Natalist Stampede: Some unorganized reflections
![]()
Outpopulating the Blue StatesThe Natalist "movement" doesn't really exist. There are some people who follow the Catholic Church's teachings on the purpose of marriage and there are some Protestants who adopt a version of it. Mormons tend to have kids too. There is less social and economic pressure to "limit" the number of children you have in red states - and these people who have kids - tend to vote Republican. Some people in San Francisco tend to hate them for their hair-cuts and make irrational claims about "neo-Christians" being "asexual".

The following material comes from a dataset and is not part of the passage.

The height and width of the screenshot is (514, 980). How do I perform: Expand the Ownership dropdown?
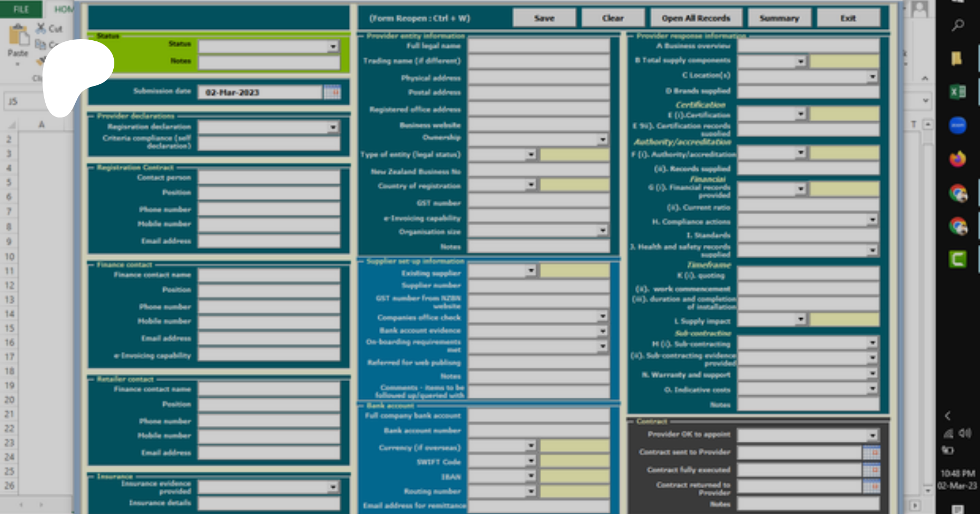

Ross Douthat does the job on the S.F. Hater. But I'd like to take just a moment to point out that the insult of these Christians as "asexual" is not just a totally idiotic thing to say - it reveals a confusion about sexuality that is widespread. Many today view sexuality merely as just some great leisure activity. Sexuality that is tied to sexual reproduction in this view is "not sexy" and therefore it is easy for someone so drenched in this mentality to see a family that has 16 children as "asexual". The word that Mark Mofford means is "un-erotic". The sexual revolution has replaced sexuality with eroticism. This also puts the individual and their desires at the heart of the "sexual act". A view of sexuality that emphasizes duties and responsibilities is totally foreign to many people raised in our soft-porn culture. Should we be surprised then that the vocabulary used by defenders of the traditional family fails to resonate? Many people oppose homosexual marriage merely as a prejudice but find themselves unable to express a compelling view of sexuality and marriage that excludes homosexuals. The premises that support homosexual marriage (individualism, eroticism, marrriage as personal fulfillment) find broad support in the culture, even among many opponents of homosexual marriage. That is why there remains a kind of fatalism in opponents of gay marriage. "Well, I can disapprove of it, and vote against it - but I know it is coming".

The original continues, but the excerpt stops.